In spite of all the clothes shed in “Naked Gardens,” it takes some time for Ivete Lucas and Patrick Bresnan to reveal what they’re really up to as they embed at a nudist colony in Florida where eden looks a lot like a trailer park. Although one suspects Sunsport Gardens Naturist Resort has seen better days, Bresnan and Lucas have never been ones to look back as verite filmmakers of the first order, spending time with a variety of residents of different ages, it becomes apparent those who have found their way there likely have, living life on the edge in a far different way that you’d imagine – uninhibited perhaps but only because they feel there’s nothing left to lose.
Structured to get beyond immediate appearances, “Naked Gardens” eases audiences in as if they were to enjoy a carefree visit to Sunsport before exposing the mechanics that facilitate their stay. Morey, the proprietor and one of the few to ever be identified by name in the film, busies himself with various upkeep as guests go about leisure activities from fishing to basketball, but any notion that what’s happening is entirely carefree disappears to listen to what people are really saying in conversation as some refer to their lives outside the retreat where they’ve escaped abusive domestic partners, vicious relatives and floating above the poverty line. Some senior members of the Sunsport communal council have taken notice at least as it pertains to the spirit of the place when the population increasingly has ebbed towards older and male, but those who have joined more recently are more conspicuously clothed more often, bucking the suggestion on the front door of Morey’s office that “Nudity is expected,” but not mandatory and giving credence to critics who think it’s the low rent that’s bringing people in more than enthusiasm about naturalism.

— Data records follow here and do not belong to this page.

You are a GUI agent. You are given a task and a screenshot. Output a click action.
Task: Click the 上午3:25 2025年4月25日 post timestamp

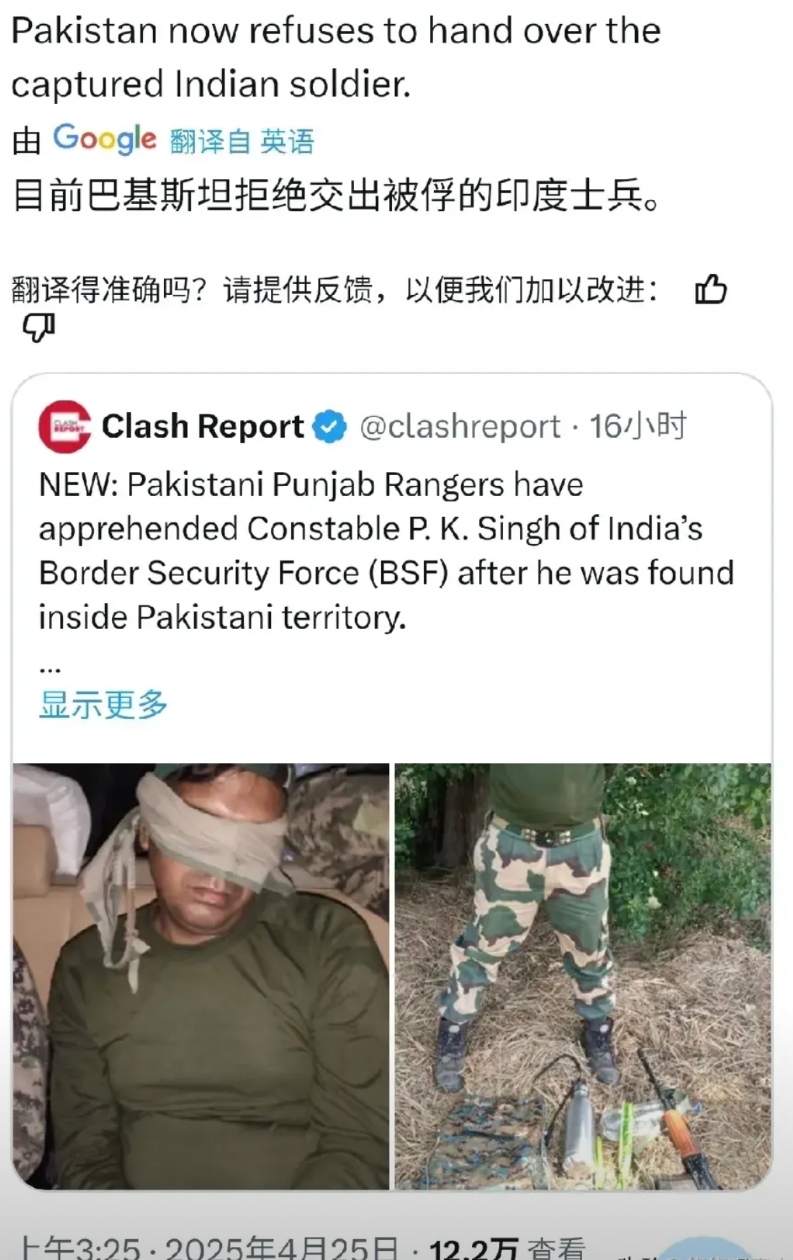pyautogui.click(x=209, y=1247)
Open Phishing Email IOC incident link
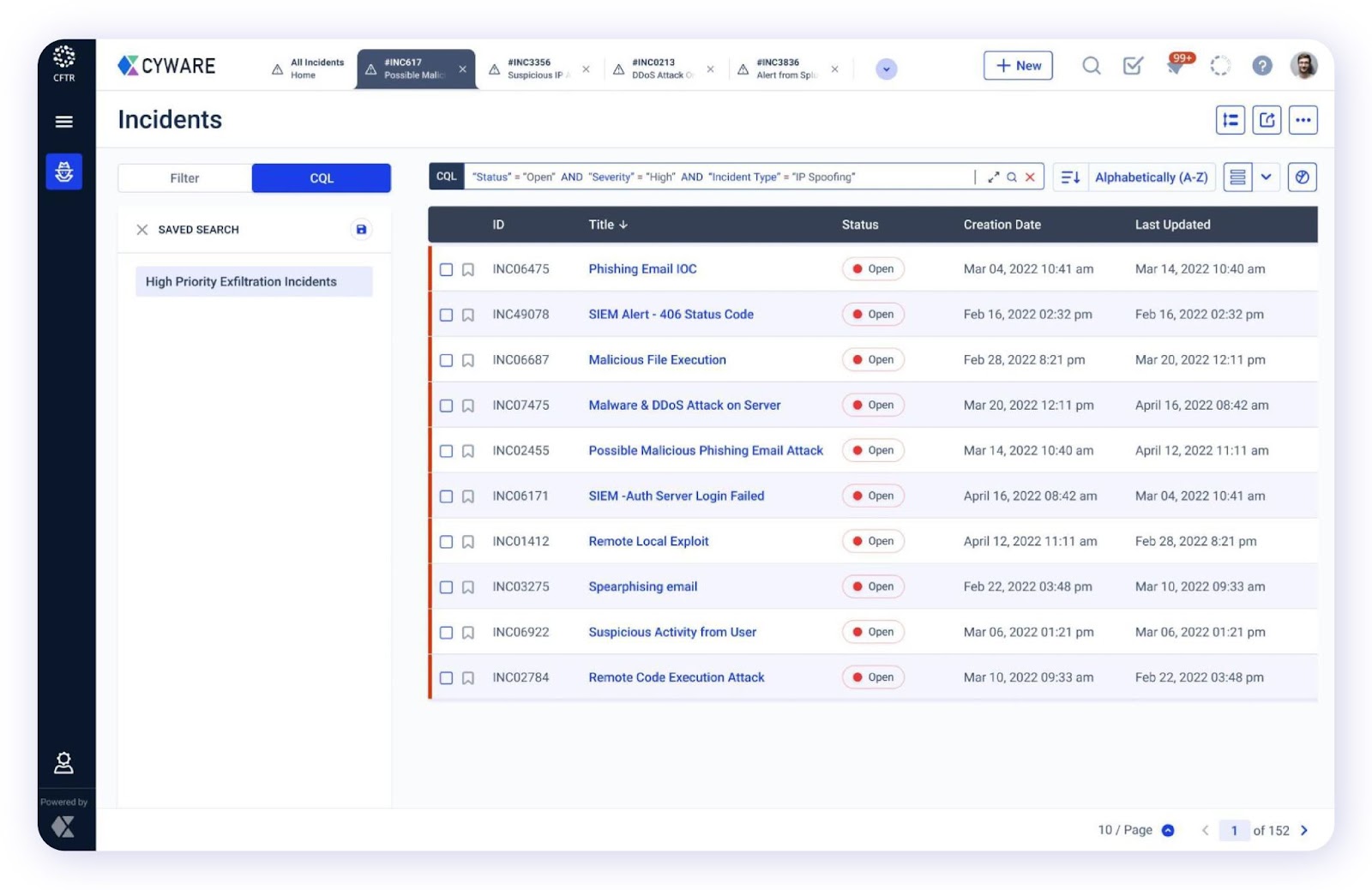 642,269
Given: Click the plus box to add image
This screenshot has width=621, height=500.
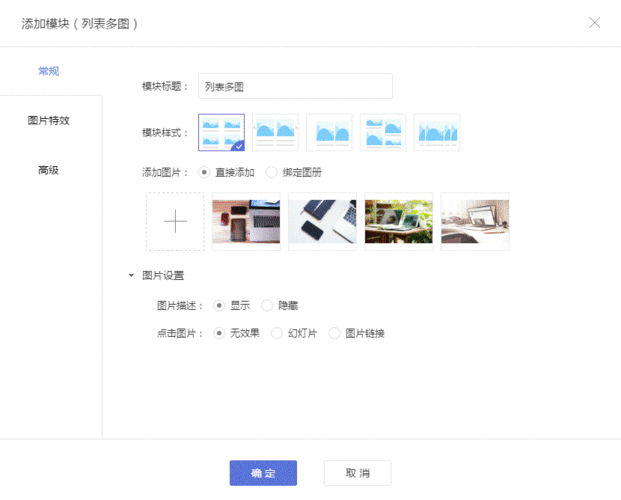Looking at the screenshot, I should (175, 222).
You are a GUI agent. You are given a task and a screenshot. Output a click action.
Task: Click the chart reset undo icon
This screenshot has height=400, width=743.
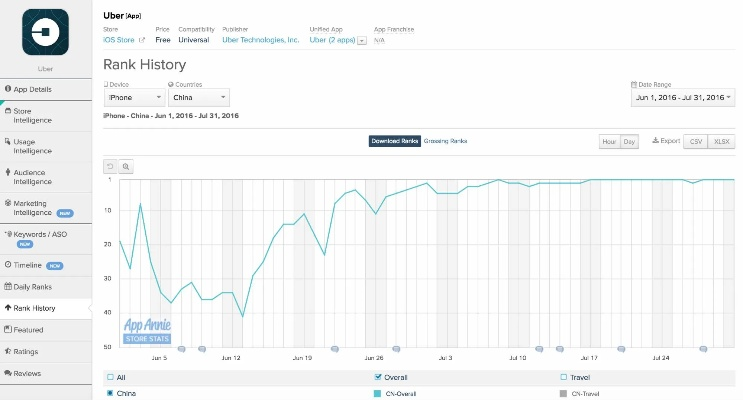click(x=110, y=166)
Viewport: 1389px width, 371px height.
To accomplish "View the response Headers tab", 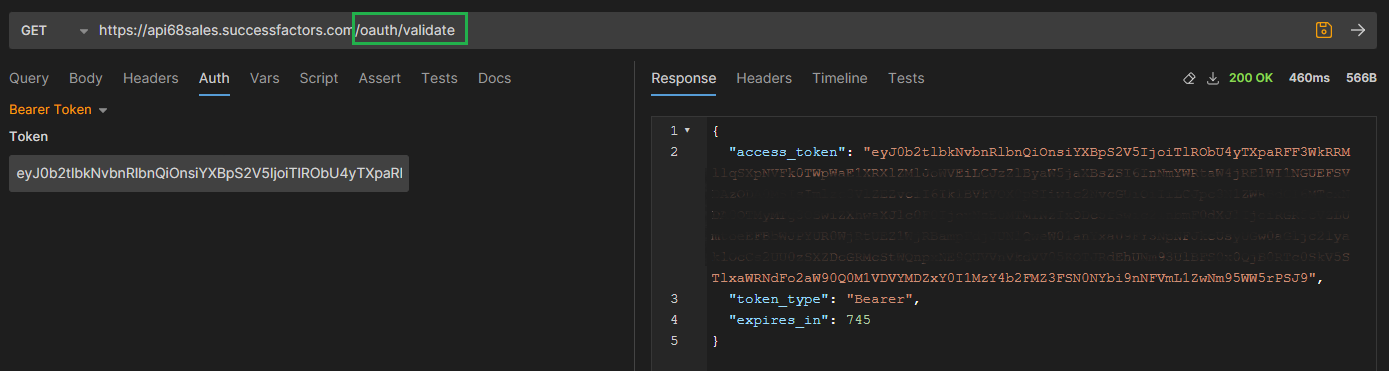I will pyautogui.click(x=764, y=78).
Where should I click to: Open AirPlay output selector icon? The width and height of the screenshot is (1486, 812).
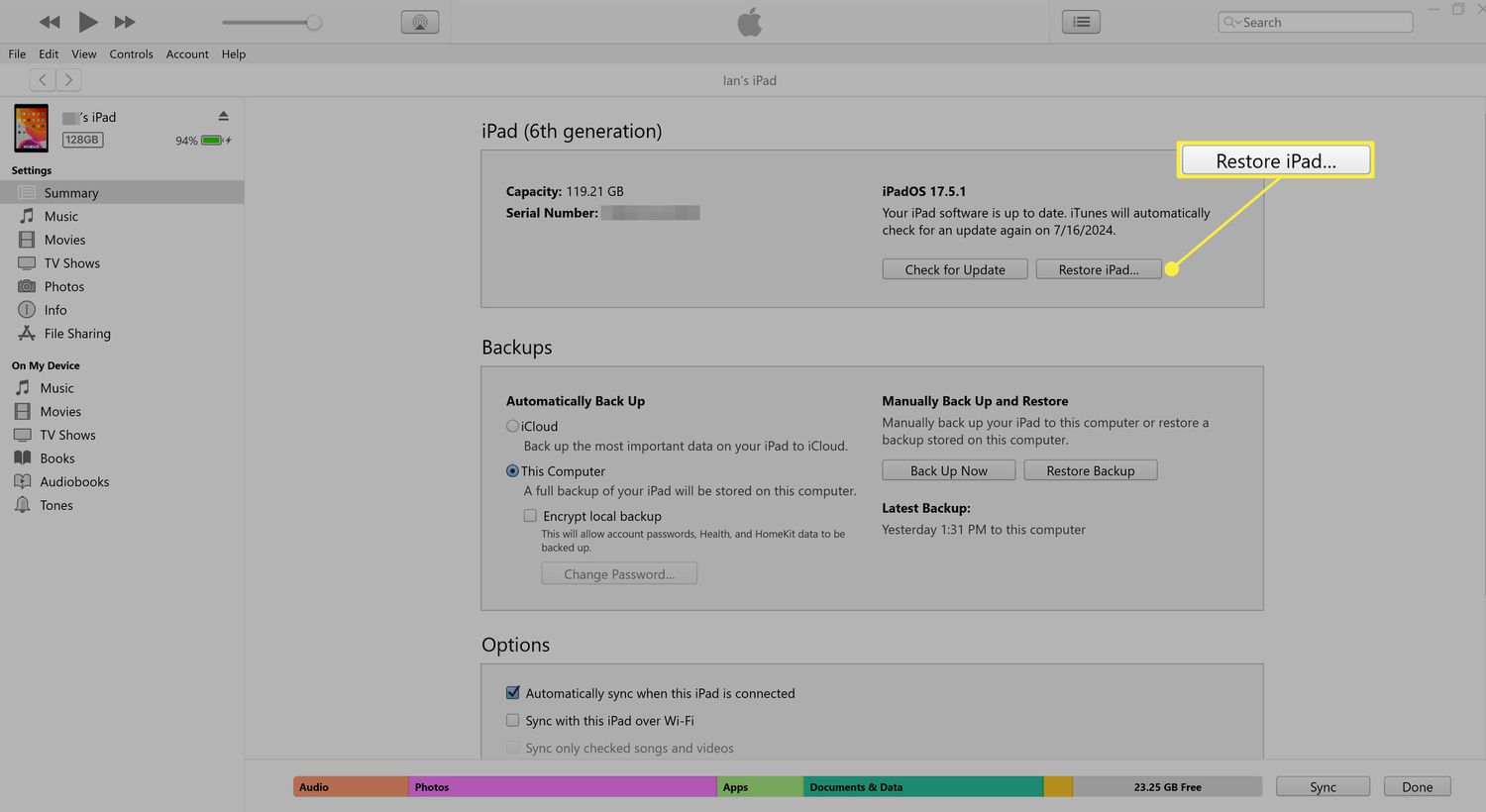click(420, 22)
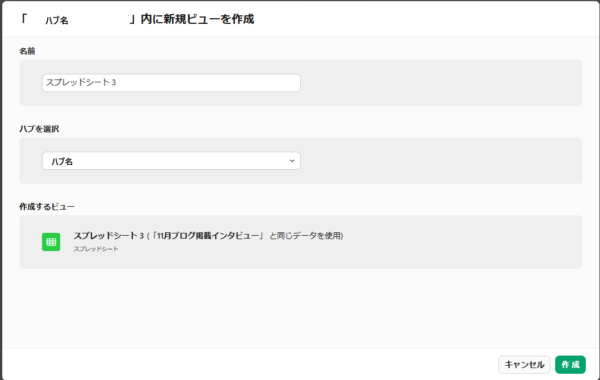Click the green spreadsheet view icon
The image size is (600, 380).
(51, 242)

When usually seen as outsiders to American culture, the nudists in “Naked Gardens” start to look like a pretty fair representation of a country falling apart as some in the community insist on holding onto certain tenets rather than bend them to be more inviting, others desperate for a place to live are forced to compromise their values and there’s largely indifferent leadership primarily concerned with keeping the status quo, most prominently in the form of an annual event that brings in nudists from around the country for hymns, meditation and a pudding fight.
It would be engaging enough to simply observe how Sunsport functions as Morey and his assistant calm the nerves of residents like any harried building manager and go about plans for the big summer blowout, taking great pains to craft a maze around a tree that’s the centerpiece for the festivities. However, what goes on inside Sunsport starts to reflects what happens outside of it without ever going beyond its gates and “Naked Gardens” taps into anxiety over exposing oneself emotionally in a culture where that isn’t the norm and when Lucas and Bresnan’s traditionally unhurried style allows for epiphanies to happen in their own time, it also has the generous effect in their latest of not imposing any rush to judgment in the space that they’ve created for their subjects.
“Naked Gardens” does not yet have U.S. distribution.